All of us voluntarily leave very personal data on the web, for example when shopping online, and only very few people know what happens to those data. Yet many innovations in medicine, for example in the field of molecular tumor therapies, will only progress if numerous people anonymously make their health-related data available. You can regard this as their personal contribution to the healthcare of society. In other words, there has to be a legal framework to ensure that donating data for medical research becomes just as natural as donating blood. 

A doctor is talking to a patient.
How do you ensure that all doctors, nurses and other medical staff have all the important information at their fingertips?

What impact would electronic medical files have on the dovetailing of medicine and care?

Here, we see great potential for innovation and benefits for every individual. That nursing staff, for example, are stressfully overworked has not just been common knowledge since the pandemic. Digital solutions, such as automated compilation of medication for individual patients, could provide real relief here. Or imagine the case where Ms. X ends up in trauma surgery because her cardiac arrhythmia caused her to fall and fracture the neck of her femur. The nursing staff on such a ward are not normally specially trained to look out for other illnesses. However, if this woman’s electronic patient file can provide them with relevant instructions, for example that her blood pressure should be measured twice as often, procedures will be simplified and patient safety increased. But of course, nursing staff need the appropriate digital skills. We’re already cooperating with the Careum Foundation to offer training projects which nursing staff from our Robert Bosch Hospital are also taking part in. 

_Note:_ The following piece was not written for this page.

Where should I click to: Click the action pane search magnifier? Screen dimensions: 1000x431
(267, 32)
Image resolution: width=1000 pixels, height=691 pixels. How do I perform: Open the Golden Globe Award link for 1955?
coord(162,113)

What do you expect from the pilot projects at the Bosch Health Campus?

We not only want to contribute to the overall success of the Robert Bosch Hospital, our nursing school, and our research work, but also give the Bosch Health Campus and its partners high visibility through pioneering projects for a future-proof healthcare system. My personal vision is that in five years' time Germany’s Health Minister will come down from Berlin to Stuttgart to see the healthcare of the future in practice at our hospital – with all the necessary changes these major challenges demand. This isn’t about our image but rather that we want to win over fellow campaigners from practice and politics to implement successfully tested pilot projects elsewhere for the benefit of patients – and think ahead.